A very, very large amount of human knowledge. It's not new for human beings to document what we know. We've been doing it since the invention of tokens at the origin of writing. What is new is the way we need to interact with people and systems to make use of that knowledge. What's new are the types of skills and competencies we need to be able to understand information and each other through these machines. We have to have certain skills to make sense of it all.

The [Web Literacy Map][8] is a tool that can help you develop these competentcies in learners and nurture participatory learning. We started with the question: What are the skills, competencies and literacies necessary to read, write and participate on the Web - now and in the future?
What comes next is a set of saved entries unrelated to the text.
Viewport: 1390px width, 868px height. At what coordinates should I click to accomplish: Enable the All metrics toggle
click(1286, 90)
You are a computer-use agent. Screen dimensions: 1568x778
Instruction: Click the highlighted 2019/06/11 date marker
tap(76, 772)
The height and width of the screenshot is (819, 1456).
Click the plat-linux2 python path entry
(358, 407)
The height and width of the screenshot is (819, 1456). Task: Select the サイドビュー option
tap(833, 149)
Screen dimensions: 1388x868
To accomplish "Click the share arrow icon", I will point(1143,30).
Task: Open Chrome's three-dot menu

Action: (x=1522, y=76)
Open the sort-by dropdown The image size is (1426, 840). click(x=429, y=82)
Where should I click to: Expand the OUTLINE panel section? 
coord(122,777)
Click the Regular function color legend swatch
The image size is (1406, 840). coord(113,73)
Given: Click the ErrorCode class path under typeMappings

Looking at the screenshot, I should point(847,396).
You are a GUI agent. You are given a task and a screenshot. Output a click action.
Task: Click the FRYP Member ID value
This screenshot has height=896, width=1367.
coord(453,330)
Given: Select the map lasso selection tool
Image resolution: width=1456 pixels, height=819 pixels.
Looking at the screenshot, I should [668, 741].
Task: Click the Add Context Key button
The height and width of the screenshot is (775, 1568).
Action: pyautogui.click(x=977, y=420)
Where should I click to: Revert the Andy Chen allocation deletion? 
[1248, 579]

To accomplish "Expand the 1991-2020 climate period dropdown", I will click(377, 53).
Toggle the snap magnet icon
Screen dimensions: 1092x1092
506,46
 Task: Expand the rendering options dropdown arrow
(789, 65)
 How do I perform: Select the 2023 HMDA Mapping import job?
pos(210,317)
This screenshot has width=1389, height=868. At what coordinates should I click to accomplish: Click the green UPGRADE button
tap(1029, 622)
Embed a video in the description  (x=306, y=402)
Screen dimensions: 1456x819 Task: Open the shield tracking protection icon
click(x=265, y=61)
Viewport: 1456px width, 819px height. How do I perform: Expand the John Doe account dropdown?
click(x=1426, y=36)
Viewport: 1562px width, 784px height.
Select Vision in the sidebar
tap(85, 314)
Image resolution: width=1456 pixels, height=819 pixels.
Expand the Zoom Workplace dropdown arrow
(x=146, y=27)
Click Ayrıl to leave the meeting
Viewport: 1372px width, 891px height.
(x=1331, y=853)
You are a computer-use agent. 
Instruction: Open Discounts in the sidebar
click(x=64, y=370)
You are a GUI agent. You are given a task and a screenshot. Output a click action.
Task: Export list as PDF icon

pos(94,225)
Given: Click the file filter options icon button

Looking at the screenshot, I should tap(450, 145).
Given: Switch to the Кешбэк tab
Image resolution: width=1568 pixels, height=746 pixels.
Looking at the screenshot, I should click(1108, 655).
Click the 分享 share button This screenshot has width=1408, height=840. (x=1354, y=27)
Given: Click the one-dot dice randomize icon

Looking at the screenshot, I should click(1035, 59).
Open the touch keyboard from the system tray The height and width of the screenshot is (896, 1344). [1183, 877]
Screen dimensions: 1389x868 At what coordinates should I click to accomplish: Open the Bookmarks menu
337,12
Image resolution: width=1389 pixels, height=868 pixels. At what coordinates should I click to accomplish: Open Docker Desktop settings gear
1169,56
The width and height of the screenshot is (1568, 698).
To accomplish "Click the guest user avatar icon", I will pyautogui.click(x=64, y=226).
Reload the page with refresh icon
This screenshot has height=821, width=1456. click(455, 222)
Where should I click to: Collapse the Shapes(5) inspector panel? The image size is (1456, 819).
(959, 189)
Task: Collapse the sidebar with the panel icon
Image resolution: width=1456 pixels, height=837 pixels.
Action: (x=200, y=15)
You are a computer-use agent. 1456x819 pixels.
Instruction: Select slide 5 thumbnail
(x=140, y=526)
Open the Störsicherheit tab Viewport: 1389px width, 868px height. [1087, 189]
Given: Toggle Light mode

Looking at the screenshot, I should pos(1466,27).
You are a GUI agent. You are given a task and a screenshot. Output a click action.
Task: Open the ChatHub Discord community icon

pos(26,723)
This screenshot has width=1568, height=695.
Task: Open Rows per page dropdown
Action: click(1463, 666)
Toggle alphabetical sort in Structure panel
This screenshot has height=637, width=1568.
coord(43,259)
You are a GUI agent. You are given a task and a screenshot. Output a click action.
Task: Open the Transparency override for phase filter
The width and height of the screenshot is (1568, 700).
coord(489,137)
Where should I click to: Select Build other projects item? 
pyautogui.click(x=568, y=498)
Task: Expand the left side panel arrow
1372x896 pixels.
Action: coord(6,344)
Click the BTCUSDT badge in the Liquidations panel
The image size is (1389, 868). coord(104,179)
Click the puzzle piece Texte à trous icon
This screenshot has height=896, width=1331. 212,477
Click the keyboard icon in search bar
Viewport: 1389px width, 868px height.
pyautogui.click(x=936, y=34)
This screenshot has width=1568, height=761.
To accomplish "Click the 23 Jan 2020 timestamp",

The Web Literacy Map is a guide to support new pathways, and of course, to find ways for us all to track our impact. That's where the map comes in - we can build consensus around the overall learning objectives and then each chart our course against it.

-- Doug Belshaw

To recap:

  • The Web is a massive, shifting repository of human knowledge.
  • We should empower learners to engage this ecosystem and make the Web they want to use.
  • Mozilla developed the Web Literacy Map to help you do just that.

Deeper Collaboration

Collaborate [11/52]

As evidenced by its very name, the "Web" is not built by one person--the Web is, by its nature, collaborative. Just as learning to give and receive feedback takes practice, so does collaboration. Not everyone learns the same way. People learn to collaborate in different ways, along multiple paths, just as they learn to code or make things. Our experiences in group work past and present have great influence over how we think about ourselves as collaborators, and how we act as collaborators is greatly contingent on who we are.

Our roles as mentors are changing, and so are the roles of learners and peers. These roles are fluid in maker and remix pedagogies, and they're fluid in spaces where community and inquiry drive co-learning and making.

Building a culture of feedback is one way to invite deeper collaboration. Another is group work where you might invite folks to learn from each other. Each of us has something to offer and give, and when we collaborate we build empathy. We understand the different contexts and opinions of the people we work with. When we nuture empathy, we build a better, kinder Web.

In short, the power of the open Web comes from our ability to share. In the learning experiences we design, when we create spaces to share our work with each other, we model the way the Web works. These complex social spaces encourage freedom of expression and honesty.

To recap:

  • Feedback is the glue of the Web. First, focus on how to deliver the constructive feedback as a way to contribute. Receiving constructive feedback can hurt, but it gets easier as you share.
  • Collaboration builds empathy. Empathy builds a kinder Web. When we design for group work and collaboration, we model how the web works.

Make to learn tech skills and concepts.

DIY Learning Experience

Plan and create a lesson plan that embeds web competencies and skills with the learning goals you're most interested in teaching. Start by using Paper Prototyping to organize your thoughts, then try remixing our Teaching Kit Template to help frame your lesson. Think about what activities you would run. You can search webmaker.org?ref=training for activities to try or make new activities with the help of the Activity Template.

Make note of which CC License you would like your kit to be under. For help with attributing images and other resources, check out this thread or take a course at the School of Open!

Publish and share your Teaching Kit with the Discourse community, and personally ask 2-3 people to review it for constructive feedback. Be sure to mention them with an @[name] when you post it.

Observe a Community of Learners (and hack it!)

Go out into the wild of the Web and find an online community, or focus on an online community that you are part of. A few general ideas:

When you're looking at the community, examine how the community gives and receives feedback.

  • What are the "gestures"? (e.g. Favorites, shares, upvotes, contributions)
  • Who in the community benefits from those feedback mechanisms? (e.g. Experts? Extroverts?)
  • Who in the community does not benefit from those feedback mechanisms? (e.g. New people, learners who speak a language other than English).
  • How would you change that system to produce more constructive feedback? Paper prototype your idea for a feedback feature and share it in the Discourse community.

Make & Curate to Reflect

  • Which resources did you consult for your make? Wikipedia pages? Stack Overflow documentation? Flickr?
  • Collect your resources and make a Storify or a Pinterest board with your relevant quotes, pictures, documents.
  • Share your curated resource with the Discourse community and ask people to contribute further resources on your idea.